Sometimes, clothes just need a bit of a refresh. Hang it up on a clothing line or on a radiator or buy a bottle of Day2 spray, which will make your garments smell better. Below, you’ll find plenty of products to help keep your clothes smelling great.
Now, onto the repairing side of things. I asked Bravo to ease me in slowly. For starters, what are the easiest bits to repair? Hems and buttons were her replies. If you feel intimidated, don’t be—this doesn’t mean you have start filling in your application for The Great British Sewing Bee. All you really need is a decent pair of scissors and a modest sewing kit.
“My biggest secret is Wunderweb,” says Lauren. “It’s so handy for if you’re feeling lazy and don’t want to sew by hand. Essentially, it’s a glue tape that you can use to re-hem—or even take up—trousers and skirts. I don’t even bother with an iron. I use my hair straighteners to do it.”
As for buttons, all you need is a basic needle and matching thread for your garment. Bravo suggests looking up YouTube tutorials to find great guides on how to do it. But perhaps her biggest tip here is to remember that it “doesn’t have to look perfect.” All that matters is that it looks good to you.
Okay, so here’s where things get a little more technical, but you’ve made it this far, so keep going. Personally, I’ve had a pair of jeans with a big rip in them (on the right thigh on the front) that I didn't know what to do with. Bravo suggests mending them by adding a patch over the top and making it a key feature of the garment.

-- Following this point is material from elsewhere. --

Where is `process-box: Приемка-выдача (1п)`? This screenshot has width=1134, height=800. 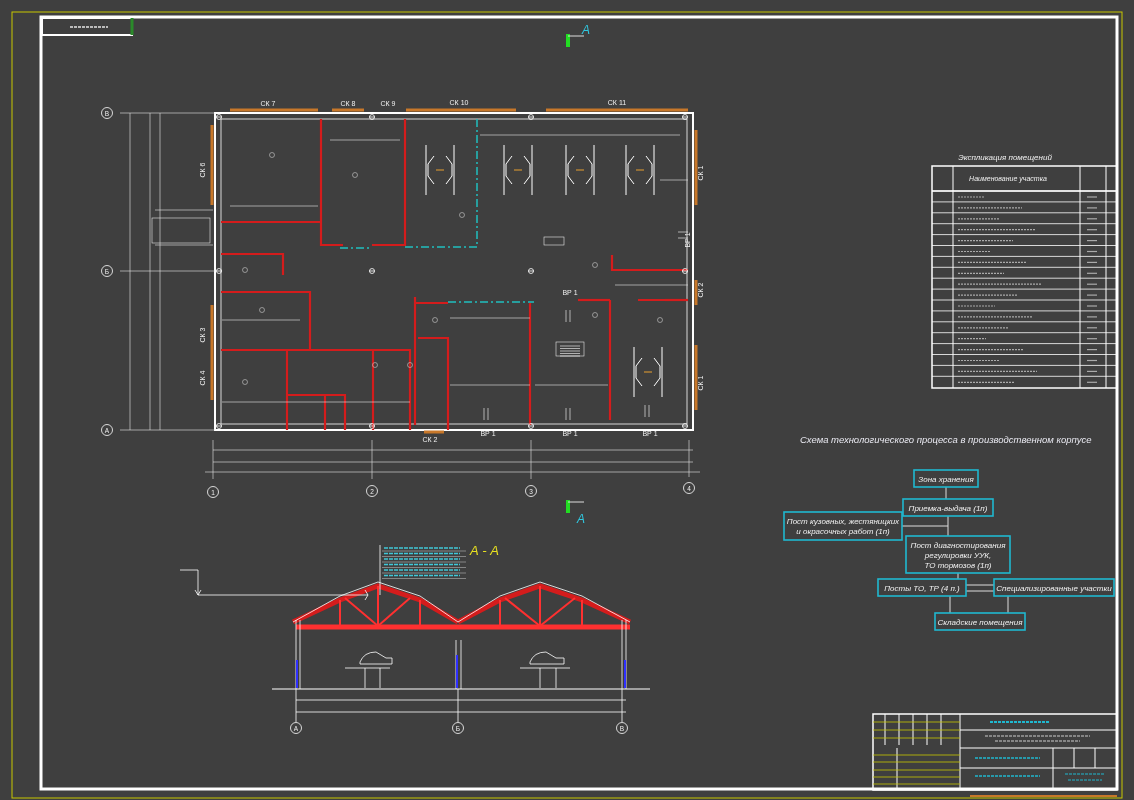 process-box: Приемка-выдача (1п) is located at coordinates (948, 508).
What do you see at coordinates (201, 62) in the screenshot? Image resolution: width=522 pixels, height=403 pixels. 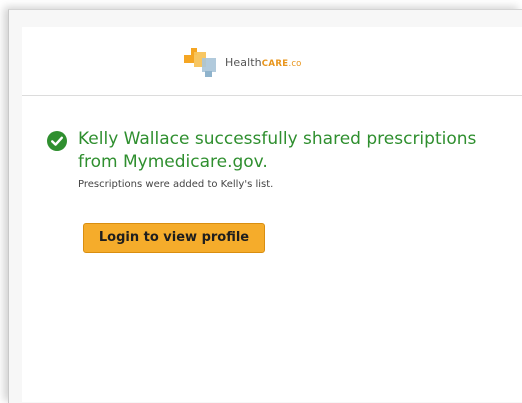 I see `healthcare-logo-icon` at bounding box center [201, 62].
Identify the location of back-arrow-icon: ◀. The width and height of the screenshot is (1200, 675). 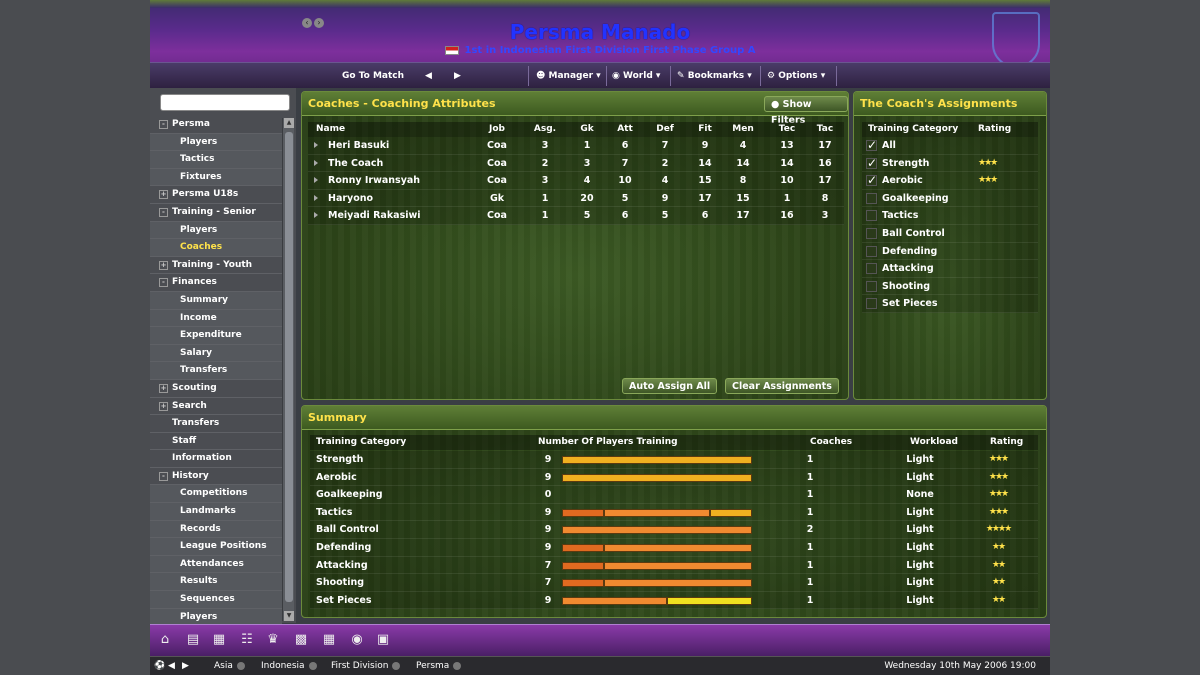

But there are other options as well. One is a movement from Japan called Shashiko, which is predominantly about repairing denim with white thread. Bravo tells me that this is to show how mending something can be beautiful and celebrated and made part of the garment’s story.
Finally, you could always cover up the “offending” areas with an embroidered patchwork. Bravo loves the Stay Home Club’s pieces, which you can iron on. Keep scrolling for everything you might need to get a bit more technical with your repairs. Remember: There’s always YouTube to help guide you through.
There are, of course, instances where a piece of clothing isn’t salvageable. For example, if there’s a stain that won’t come out. For that, Bravo suggests experimenting with tie-dye. “Everyone is going crazy for it in lockdown, and it plays into the ’90s style trend too.”
You could always consider turning a dress into a top or a skirt if you’re not a fan of a part of the item or simply turn a maxi dress into a midi. However, Bravo reminds me that you want to take it slowly as you don’t want to end up having cut too much off: “It takes bravery but always cut off less than you need.”
Finally, she says, “If something is completely unsalvageable, keep your fabric and use it as wrapping paper, use scraps for cleaning or even make some scrunchies. There are so many ways you can still use them.”